We continue to plan and make progress around vaccines. Just this week, we met onsite at the campus commons with leaders from UC Health here in Greeley about hosting community vaccination clinics at UNC. These clinics would be geared towards the highest risk individuals in our community. Right now, the focus statewide is on folks over the age of 70. A partnership with UC Health would serve us great though, as we move into phase two and phase three vaccinations, which will include much more of our campus community through the spring and summer.

We're also working hard to get accepted as a vaccine provider on campus, and we believe we're close to that happening. Our team's been in frequent contact with the Weld County Department of Public Health and Environment, who has been an awesome partner with us throughout this pandemic, as well as the CDPHE. We are ready, and we're able to start vaccinating our own high priority students, faculty and staff. If we receive a small amount of vaccine, we'll do shots through the Student Health Center, but if we receive a larger allocation, say doses in the hundreds, we have a plan to utilize a clinical site that we've built at the campus commons.

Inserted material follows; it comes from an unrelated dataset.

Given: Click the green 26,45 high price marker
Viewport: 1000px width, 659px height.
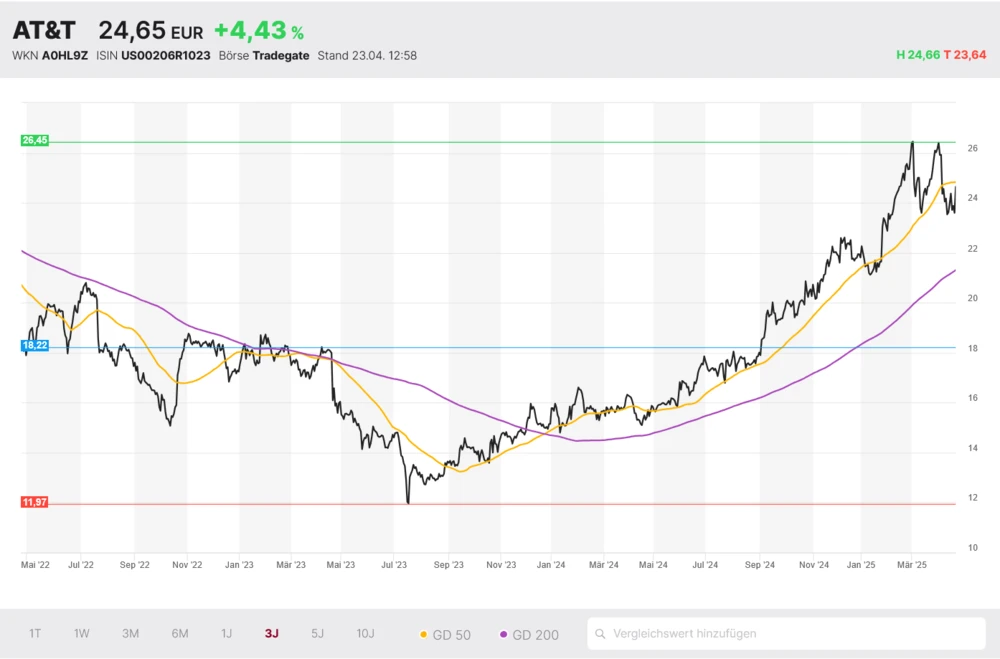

All of our vaccine distribution will follow the state's requirements for who falls into each currently allowed phase. Right now we're in the process of vaccinating our nursing students and faculty that are in clinical situations, as well as our athletic trainers that are doing COVID testing of our student athletes. Our next priority group is our providers in the Cancer Rehab Center and the Audiology Clinic on campus. The next phase of vaccinations after that will be for our frontline service personnel, so custodians and facilities workers, dining services staff, our live-in housing staff, RAs and neighborhood coordinators. We are continuing to work with the state to advocate for including our faculty that's teaching in person. Right now, the state is trying to understand how large of a group that is, so we're providing data to them about our total employee population and sort of what those subsets look like.

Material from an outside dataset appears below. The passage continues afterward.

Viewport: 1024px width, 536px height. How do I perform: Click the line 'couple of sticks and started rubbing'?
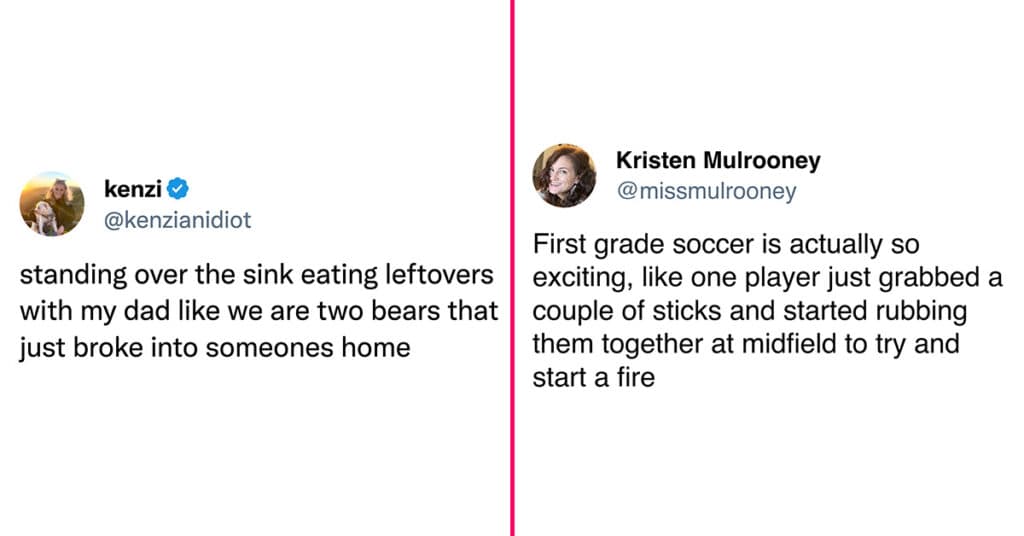(x=750, y=311)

Weld County's looking a lot better lately. Our case incidents rate and test positivity rate are the best we've seen since election day, so early November. That said, they're still high. So I don't want anyone to think that we're in the clear, but hopefully the downward trend will continue, especially as we're able to vaccinate more of the population. As of yesterday, about 5% of Coloradans had received at least one shot of the vaccine. At UNC, we have 67 individuals in our tracking protocol right now, 10 of those are employees. There are 20 active positive cases, and we're using eight of our isolation and quarantine rooms. That's all I have for you this morning. And I'll turn it back over to you, Andy.